The refrain is part of a broader White House message as this fall's congressional elections come into view: that the president has a strategy for creating much-needed jobs in the US.

Headwinds are facing the Obama administration on several fronts: The unemployment rate is 9.5 percent, job growth in the private sector is tepid, and Congress doesn't appear to have much appetite for added economic stimulus projects. With domestic consumers and the federal government facing constraints, trade is an obvious place to turn for job growth.

Already, exports account for 10.3 million US jobs, or 7 percent of the total, Obama said in remarks after meeting with his export council. His goal, announced early this year, is to add another 2 million or so jobs in this arena, by doubling America's exports within five years.

Economists widely agree that, in an integrated world economy, the US must look to export-related jobs as a crucial source of growth. But if the latest trade numbers show some progress, they also underscore that it won't be easy for Obama to achieve his export goals.

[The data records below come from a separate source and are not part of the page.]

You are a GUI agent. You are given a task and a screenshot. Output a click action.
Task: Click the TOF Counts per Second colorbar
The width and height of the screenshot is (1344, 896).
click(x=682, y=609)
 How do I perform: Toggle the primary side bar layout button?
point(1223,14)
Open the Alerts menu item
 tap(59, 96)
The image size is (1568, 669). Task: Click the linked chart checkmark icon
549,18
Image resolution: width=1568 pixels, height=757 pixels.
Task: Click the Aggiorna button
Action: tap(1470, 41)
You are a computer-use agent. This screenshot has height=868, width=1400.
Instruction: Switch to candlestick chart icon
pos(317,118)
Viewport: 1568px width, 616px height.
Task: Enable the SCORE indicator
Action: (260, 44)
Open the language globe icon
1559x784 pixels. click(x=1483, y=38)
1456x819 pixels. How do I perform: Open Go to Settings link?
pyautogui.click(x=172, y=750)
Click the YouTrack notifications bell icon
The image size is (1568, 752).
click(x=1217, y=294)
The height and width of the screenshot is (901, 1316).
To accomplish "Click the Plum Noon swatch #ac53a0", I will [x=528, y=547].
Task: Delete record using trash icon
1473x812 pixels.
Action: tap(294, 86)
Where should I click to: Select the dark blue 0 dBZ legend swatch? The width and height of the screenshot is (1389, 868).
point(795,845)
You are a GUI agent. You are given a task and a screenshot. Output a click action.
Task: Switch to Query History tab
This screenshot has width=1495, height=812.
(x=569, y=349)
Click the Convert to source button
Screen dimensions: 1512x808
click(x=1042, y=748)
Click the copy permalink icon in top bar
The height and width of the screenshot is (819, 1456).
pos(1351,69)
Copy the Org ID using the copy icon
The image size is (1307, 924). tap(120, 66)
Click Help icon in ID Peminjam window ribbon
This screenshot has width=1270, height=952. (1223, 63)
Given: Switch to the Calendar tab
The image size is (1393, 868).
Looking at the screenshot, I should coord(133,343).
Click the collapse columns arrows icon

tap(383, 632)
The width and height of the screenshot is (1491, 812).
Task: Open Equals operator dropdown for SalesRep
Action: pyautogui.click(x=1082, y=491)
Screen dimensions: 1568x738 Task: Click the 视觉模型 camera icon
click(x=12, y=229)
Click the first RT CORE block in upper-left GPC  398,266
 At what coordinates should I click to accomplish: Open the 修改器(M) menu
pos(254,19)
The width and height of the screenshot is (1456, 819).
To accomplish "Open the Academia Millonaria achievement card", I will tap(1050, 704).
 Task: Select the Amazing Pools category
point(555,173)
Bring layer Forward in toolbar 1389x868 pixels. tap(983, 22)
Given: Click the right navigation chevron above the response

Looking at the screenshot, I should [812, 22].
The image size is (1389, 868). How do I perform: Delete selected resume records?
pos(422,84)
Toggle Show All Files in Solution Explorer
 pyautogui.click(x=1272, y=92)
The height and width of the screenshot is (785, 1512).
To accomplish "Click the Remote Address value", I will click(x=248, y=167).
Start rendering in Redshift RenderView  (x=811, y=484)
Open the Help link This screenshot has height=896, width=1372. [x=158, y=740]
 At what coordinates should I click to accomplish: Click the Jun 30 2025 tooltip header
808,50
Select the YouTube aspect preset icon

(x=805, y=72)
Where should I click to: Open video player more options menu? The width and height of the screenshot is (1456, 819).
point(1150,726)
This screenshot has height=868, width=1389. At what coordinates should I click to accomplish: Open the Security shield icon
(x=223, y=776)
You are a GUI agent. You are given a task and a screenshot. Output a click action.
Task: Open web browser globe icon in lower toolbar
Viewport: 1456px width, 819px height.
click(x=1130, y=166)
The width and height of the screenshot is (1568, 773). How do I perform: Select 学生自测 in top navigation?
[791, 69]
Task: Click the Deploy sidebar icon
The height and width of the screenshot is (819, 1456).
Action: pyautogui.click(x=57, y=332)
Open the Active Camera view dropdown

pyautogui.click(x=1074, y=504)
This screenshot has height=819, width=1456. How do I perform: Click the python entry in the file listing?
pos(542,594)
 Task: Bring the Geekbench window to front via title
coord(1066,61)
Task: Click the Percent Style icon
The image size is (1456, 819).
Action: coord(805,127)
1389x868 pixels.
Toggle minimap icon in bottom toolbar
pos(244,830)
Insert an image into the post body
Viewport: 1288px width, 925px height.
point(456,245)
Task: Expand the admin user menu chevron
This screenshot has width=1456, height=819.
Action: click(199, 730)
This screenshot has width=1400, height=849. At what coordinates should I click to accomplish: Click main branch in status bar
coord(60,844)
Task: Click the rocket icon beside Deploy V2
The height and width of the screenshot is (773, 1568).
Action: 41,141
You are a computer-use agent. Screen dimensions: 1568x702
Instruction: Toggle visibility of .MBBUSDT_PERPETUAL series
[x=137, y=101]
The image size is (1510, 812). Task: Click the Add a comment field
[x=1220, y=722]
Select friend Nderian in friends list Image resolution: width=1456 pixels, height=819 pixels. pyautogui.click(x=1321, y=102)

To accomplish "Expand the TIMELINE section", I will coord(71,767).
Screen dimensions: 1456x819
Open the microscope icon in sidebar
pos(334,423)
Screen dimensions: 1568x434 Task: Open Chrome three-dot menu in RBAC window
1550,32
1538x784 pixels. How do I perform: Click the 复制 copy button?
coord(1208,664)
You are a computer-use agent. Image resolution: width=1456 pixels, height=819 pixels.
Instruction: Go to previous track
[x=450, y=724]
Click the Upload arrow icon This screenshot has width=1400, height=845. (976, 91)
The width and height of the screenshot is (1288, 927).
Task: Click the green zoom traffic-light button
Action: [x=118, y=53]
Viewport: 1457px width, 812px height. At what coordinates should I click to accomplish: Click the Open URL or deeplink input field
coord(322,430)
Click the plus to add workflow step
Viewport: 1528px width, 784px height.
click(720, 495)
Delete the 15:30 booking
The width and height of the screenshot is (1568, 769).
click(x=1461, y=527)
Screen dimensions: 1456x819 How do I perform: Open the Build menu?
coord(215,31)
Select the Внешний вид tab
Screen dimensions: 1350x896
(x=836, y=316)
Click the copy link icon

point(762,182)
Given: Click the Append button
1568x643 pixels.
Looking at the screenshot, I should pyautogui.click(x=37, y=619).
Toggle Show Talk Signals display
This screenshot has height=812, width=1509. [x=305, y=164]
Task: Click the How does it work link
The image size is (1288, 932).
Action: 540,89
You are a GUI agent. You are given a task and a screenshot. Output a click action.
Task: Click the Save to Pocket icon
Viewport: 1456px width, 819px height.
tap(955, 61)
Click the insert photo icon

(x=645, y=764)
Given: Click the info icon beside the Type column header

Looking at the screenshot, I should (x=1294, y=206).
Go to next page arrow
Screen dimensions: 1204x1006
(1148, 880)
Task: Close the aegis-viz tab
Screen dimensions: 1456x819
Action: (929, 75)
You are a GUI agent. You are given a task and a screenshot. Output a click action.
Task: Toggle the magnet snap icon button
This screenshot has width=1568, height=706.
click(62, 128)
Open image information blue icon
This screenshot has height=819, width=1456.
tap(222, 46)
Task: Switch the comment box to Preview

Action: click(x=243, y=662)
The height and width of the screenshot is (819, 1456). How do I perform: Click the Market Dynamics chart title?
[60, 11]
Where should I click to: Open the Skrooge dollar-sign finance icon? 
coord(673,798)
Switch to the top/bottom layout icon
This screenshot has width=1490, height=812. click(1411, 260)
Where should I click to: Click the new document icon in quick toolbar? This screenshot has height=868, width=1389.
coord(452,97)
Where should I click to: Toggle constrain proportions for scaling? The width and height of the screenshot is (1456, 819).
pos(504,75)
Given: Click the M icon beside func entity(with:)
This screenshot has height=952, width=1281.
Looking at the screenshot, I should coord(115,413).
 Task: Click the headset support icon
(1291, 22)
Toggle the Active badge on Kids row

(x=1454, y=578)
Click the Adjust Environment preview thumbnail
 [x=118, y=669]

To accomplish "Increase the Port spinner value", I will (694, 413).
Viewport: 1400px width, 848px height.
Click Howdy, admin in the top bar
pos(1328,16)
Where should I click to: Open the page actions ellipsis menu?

Part of the past year's export growth, Obama acknowledged, relates simply to a rebound from the depths of recession. But he said his policies are also helping. Exports will have to keep growing at the recent pace to reach his goal.

In the past quarter-century, exports have never doubled in a five-year period, according to an analysis this spring by Sven Jari Stehn, an economist at Goldman Sachs. The report said Obama's "very ambitious" goal might be reached if the world economy posts strong growth (4.5 percent a year) and the US dollar declines 30 percent in value against other currencies.

The most rapid doubling of US exports in the recent past, which occurred during a seven-year stretch in the 1980s, coincided with a declining dollar and a booming global economy.